I’ll mention one other point: Eisler and Konrath devote some time to the idea of agents becoming “estributors” (Kindle location 1880). There’s a market, they point out, for someone who will charge a smallish percentage of a book’s profits — say, 15% — in order to take care of editing, formatting, cover design, uploading, and so forth. And fielding those offers for film rights, right? For what it’s worth, I think they’re right, and I bet their prediction of how agents’ roles will change is on target. Unlike the big publishing houses, agents aren’t weighed down with the vast apparatus of paper-book production. Those who are flexible and far-sighted can adapt to an increasingly indie publishing world.

I have just one bone to pick with Eisler and Konrath.

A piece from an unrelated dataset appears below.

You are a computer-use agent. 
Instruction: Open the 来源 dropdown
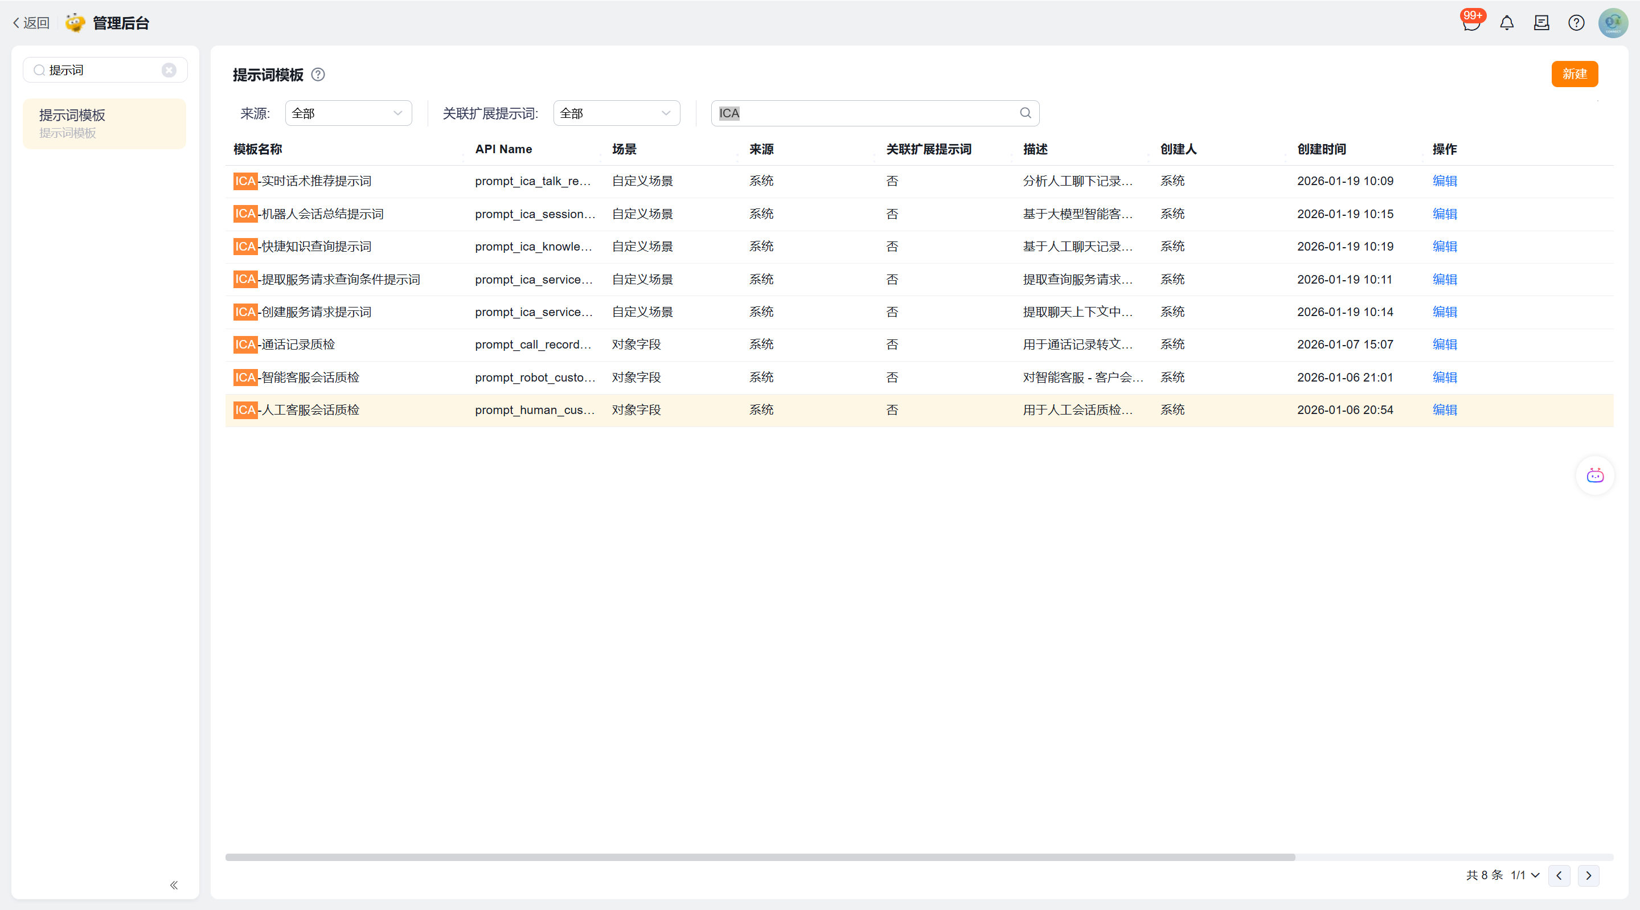point(348,113)
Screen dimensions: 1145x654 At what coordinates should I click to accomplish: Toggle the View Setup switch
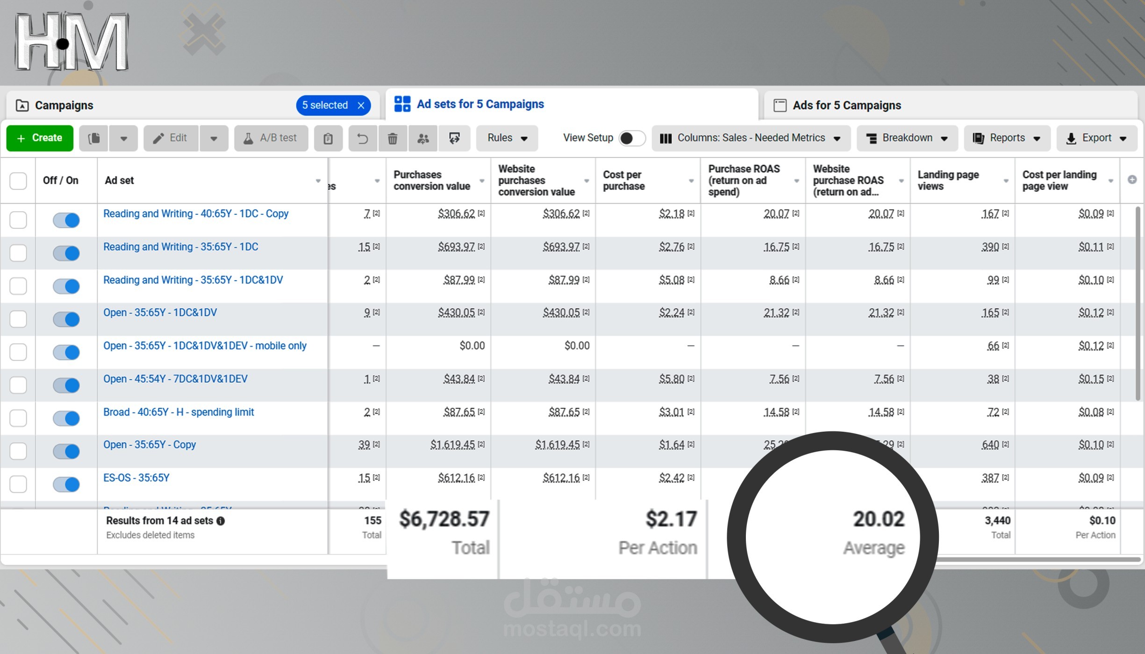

The two of them clearly have a great rapport, and they’re really funny. But the book’s title, Be the Monkey, actually strikes me as misleading.

The title’s drawn from a series of YouTube videos that show monkeys knowing frogs in the biblical sense, which Eisler and Konrath find hilarious. Now, my sense of humor is, I believe, every bit as sophomoric as these guys’, so I don’t object to the frog-molestation jokes on moral grounds. But Eisler and Konrath’s point (if someone has to be the frog and someone has to be the monkey, make damn sure you’re the monkey) doesn’t get at the genius of the indie-publishing movement, which is that no one has to be the frog, and no one has to be the monkey. Indie publishing is a win-win for readers and authors: readers pay less while authors make more and have greater control.

Admittedly, it’s not a win for the big publishing houses, but as Eisler and Konrath point out, those companies are actively monkeying it up by overpricing ebooks to support the flagging paper market. That means they probably don’t deserve to win.

An edited version of this review will be cross-posted on Amazon.